Il faut "permettre à l'aide humanitaire d'entrer dans le pays", ont ajouté ces pays (Royaume-Uni, Allemagne, France, Belgique, Pologne).

Juan Guaido est soutenu par une cinquantaine de pays dont les Etats-Unis, le Brésil, la Colombie et une majorité des membres de l'Union européenne dont la France, l'Allemagne et le Royaume-Uni. Dans le monde, Nicolas Maduro est appuyé par un nombre équivalent de pays, dont la Russie, la Chine, l'Iran, la Corée du Nord, la Syrie ou Cuba.

- Président exilé ?

Bien qu'il risque d'être arrêté pour avoir violé une interdiction judiciaire de sortir du territoire, l'opposant a affirmé mardi à Bogota qu'il rentrerait dans son pays.

"Un prisonnier ne sert à personne, un président exilé non plus. Nous sommes dans une situation inédite (...) Ma fonction et mon devoir, c'est d'être à Caracas en dépit des risques, en dépit de ce que cela implique", a-t-il déclaré dans une interview diffusée mardi par la chaîne NTN24.

Le chef du parlement vénézuélien, dominé par l'opposition au président Maduro, a participé lundi à Bogota à une réunion du Groupe de Lima, composé de 13 pays latino-américaines et du Canada, qui s'est engagé à accentuer la pression pour contraindre le dirigeant chaviste à quitter le pouvoir, mais a écarté l'usage de la force.

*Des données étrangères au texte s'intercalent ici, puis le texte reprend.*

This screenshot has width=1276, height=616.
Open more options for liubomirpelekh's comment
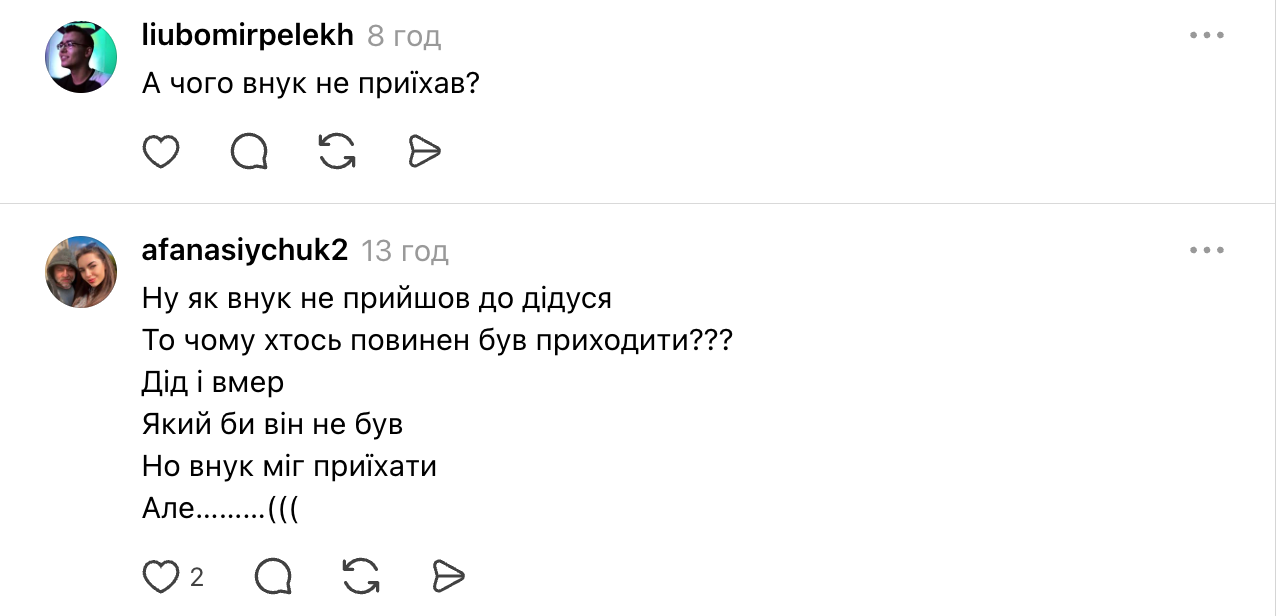[x=1207, y=36]
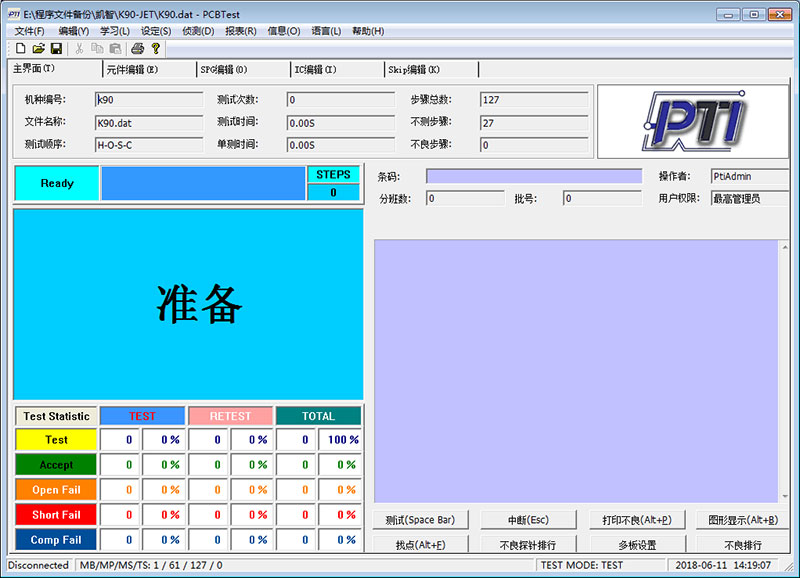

Le Groupe de Lima et les adversaires de Nicolas Maduro, qui a succédé en 2013 au défunt président Hugo Chavez, jugent sa réélection frauduleuse et n'ont pas reconnu son mandat entamé le 10 janvier.

Le Venezuela possède les plus grandes réserves de pétrole du monde, mais est asphyxié par une profonde crise économique et se trouve sous le coup de sanctions financières des Etats-Unis. Plus de 2,3 millions de Vénézuéliens (7% de la population) ont fui le pays depuis 2015, selon l'ONU.